● **BUT DE L'EXERCICE**
Reproduisez intégralement, sans rien changer, le passage du document consacré au buste ibère et à la fouille de Santa Pola.

● **PASSAGE DU DOCUMENT**
********************

Ce buste est conservé au Musée archéologique national de Madrid. Il s'agit du reste archéologique le plus connu et important de la culture ibère.
La fouille du site portuaire de Santa Pola (Alicante) a permis de dégager, au lieu-dit La Picola, les traces d'un petit établissement antique (0,3 ha.). L'occupation n'aura duré que de 450 à 330 av. J.-C. Curieusement, il est composé sur un plan presque carré de type grec, avec un tracé régulateur et un système défensif complexe caractéristiques de la tradition grecque. Par contre les habitudes culinaires et certaines pratiques religieuses d'inhumation des nouveau-nés sous le sol des maisons relèvent de la culture ibère. Pierre Rouillard (CNRS) et Pierre Moret (TRACES : UMR 5608) proposent d'y voir la marque d'un architecte grec sollicité pour l'édification un emporion (un port de commerce) à l'initiative des indigènes. Le nouveau lieu offrait aux commerçants grecs itinérants l'assurance de la sécurité des échanges et la protection des biens entreposés à l'abri de cette enceinte[1]. On peut alors comprendre que c'est à Elche (Illici), à seulement 16 km. de là, dans un milieu familiarisé aux procédés grecs et aux images des grecs qu'un atelier de sculpteurs se soit aussi familiarisé aux procédés de sculpture grecque, alors que l'on ne trouve aucune sculpture ibérique de cette qualité dans un rayon de 200 km. autour de la colonie d'« Emporion » (Empúries, en Catalogne)[2]. C'est un contexte « porteur » qui a favorisé la création de cette sculpture exceptionnelle.

********************

● **EXTRAIT DES DONNÉES**
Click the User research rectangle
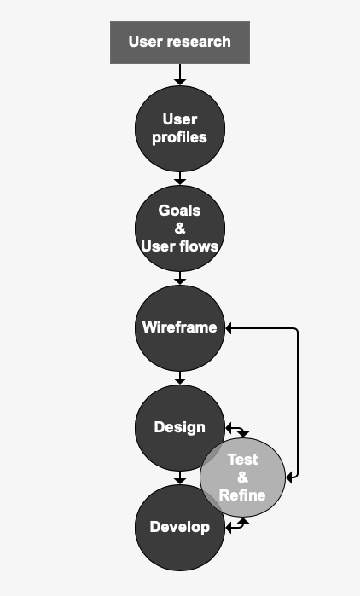(x=180, y=43)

********************

● **RÉPONSE ATTENDUE**
Ce buste est conservé au Musée archéologique national de Madrid. Il s'agit du reste archéologique le plus connu et important de la culture ibère.
La fouille du site portuaire de Santa Pola (Alicante) a permis de dégager, au lieu-dit La Picola, les traces d'un petit établissement antique (0,3 ha.). L'occupation n'aura duré que de 450 à 330 av. J.-C. Curieusement, il est composé sur un plan presque carré de type grec, avec un tracé régulateur et un système défensif complexe caractéristiques de la tradition grecque. Par contre les habitudes culinaires et certaines pratiques religieuses d'inhumation des nouveau-nés sous le sol des maisons relèvent de la culture ibère. Pierre Rouillard (CNRS) et Pierre Moret (TRACES : UMR 5608) proposent d'y voir la marque d'un architecte grec sollicité pour l'édification un emporion (un port de commerce) à l'initiative des indigènes. Le nouveau lieu offrait aux commerçants grecs itinérants l'assurance de la sécurité des échanges et la protection des biens entreposés à l'abri de cette enceinte[1]. On peut alors comprendre que c'est à Elche (Illici), à seulement 16 km. de là, dans un milieu familiarisé aux procédés grecs et aux images des grecs qu'un atelier de sculpteurs se soit aussi familiarisé aux procédés de sculpture grecque, alors que l'on ne trouve aucune sculpture ibérique de cette qualité dans un rayon de 200 km. autour de la colonie d'« Emporion » (Empúries, en Catalogne)[2]. C'est un contexte « porteur » qui a favorisé la création de cette sculpture exceptionnelle.